> Passage provided

= = = = =

I remember very little about my mom's pregnancy--only the bizarre panel on her jeans (something I got to experience myself recently). I don't remember being worried about the earliness apart from realizing that I had a great deal of work to do on the little pillow I had been sewing for my brother (light blue, stuffed with cotton balls. The rush led me to move from cross-stitch to regular stitches for the words "Sweet Dreams James.").

I went to my party and spent the night at a friend's house. The next day, or maybe two days later, my dad came and brought a Polaroid Captiva (the little ones) shot of my brother, dark-haired and weepy-eyed, in a diaper and T-shirt. Maybe my dad explained that the wetness was eye drops rather than tears. My uncle Ross arrived and stayed with me at our house. I ate a TV dinner, and he ate a whole box-worth of mac and cheese straight out of the pot. We watched tapes of The Simpsons. I guess he was only eighteen or nineteen at the time. My mother was then twenty-six, like I am now.

So much, James's birth informed my understanding of babies and my approach to my son, especially initially. I remember my husband and father bringing me photos of Oliver in the NICU just after my surgery and hours before I would see or hold my son. I reminded myself that the terrible tears were only eye drops, and I remembered seeing that first photo of my brother. My knowledge of how to change a diaper, hold a baby, and other little things of which I'm probably not aware came from my helping care for my brother. Because my mother had been eight years older than her brother and had cared for him, she let me do (as I remember) quite a bit to help. Though I had been an only child for a decade and wasn't particularly thrilled about sharing my parents' attention, I loved my brother instantly.

But I didn't mean for this to be about my brother's birth. I can't believe he's sixteen. I remember sixteen so well. For me, it wasn't about driving, since I didn't get my license until I was starting college. I did get my first job. I began attending public school (the same school James now attends). At first, I wanted to try to be cool. I spent quite a bit of money ordering clothes from Alloy and Delia's. I do miss the sparkly jeans.

But during the course of that first semester, I delved into my first serious creative writing class, and my teachers began to encourage me and make me believe I was intelligent, bright, and creative. I took a theater class and portrayed Anne Frank in a scene with one of my first gay friends. I felt a shift. I don't remember what I wore the rest of the year, but I remember a thin blue bag with gold fringe--Funky People brand. In it, I carried SARK books, journals, Gelly Rolls, and sometimes loose glitter. I began spending my lunch periods reading in the library, working my way through a shelf. I remember reading Winesburg, Ohio (poor Oliver was almost Sherwood, partly in honor of that year of my life); and Rose in Bloom (Alcott's sequel to Eight Cousins). I read ahead in my honors English class, devouring Gatsby and Catcher. I had read The Bluest Eye for summer reading for that class, and the book terrified, shocked, and opened me. I wrote poems that didn't rhyme. I entered and placed in contests. I won a character award (I still don't know who nominated me). I filled journals madly, sometimes with less than two weeks to a volume. "Your mind will settle," my English teacher told me, "and you will slow down." I didn't want to. I decided to be creative, a writer, a reader.

Sixteen was the age at which I became myself and was very, very happy. The next year was hard, and every year since has had its pains. But I always remember sixteen as a sparkling sort of year. I hope James's sixteen will be that way too.

2 comments:

  1. My year has been pretty crappy thus far, and yet for the first time in a long time i'm starting to see hope. And by hope i mean Prozac.
    I am so lucky to have such a skilled writer as a sister. This post really did touch me.
    I love you more then you will ever know my Teeb and I don't say it enough.

= = = = =

[Data excerpts]
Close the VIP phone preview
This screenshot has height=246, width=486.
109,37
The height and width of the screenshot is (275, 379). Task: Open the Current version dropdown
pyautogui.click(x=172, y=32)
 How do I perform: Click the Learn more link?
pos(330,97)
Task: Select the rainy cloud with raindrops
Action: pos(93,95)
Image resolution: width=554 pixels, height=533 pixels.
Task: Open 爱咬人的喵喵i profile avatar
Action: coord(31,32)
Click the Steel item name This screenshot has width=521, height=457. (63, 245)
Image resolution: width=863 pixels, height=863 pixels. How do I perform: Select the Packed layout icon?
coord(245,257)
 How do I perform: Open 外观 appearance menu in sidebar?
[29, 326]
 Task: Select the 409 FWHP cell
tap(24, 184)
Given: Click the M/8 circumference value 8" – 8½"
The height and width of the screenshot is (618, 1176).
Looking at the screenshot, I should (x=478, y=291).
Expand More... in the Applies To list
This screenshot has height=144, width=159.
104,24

= = = = =

> Problems to work on
• A. From the blog post, transcribe the passage starting with "But I didn't" and going on through "the sparkly jeans.".
• B. List the titles of every book that the writer of the blog post says was read at sixteen.
Rely only on the blog post and nothing else.

> Per-task outputs
• A.
But I didn't mean for this to be about my brother's birth. I can't believe he's sixteen. I remember sixteen so well. For me, it wasn't about driving, since I didn't get my license until I was starting college. I did get my first job. I began attending public school (the same school James now attends). At first, I wanted to try to be cool. I spent quite a bit of money ordering clothes from Alloy and Delia's. I do miss the sparkly jeans.

• B.
Winesburg, Ohio
Rose in Bloom
Gatsby
Catcher
The Bluest Eye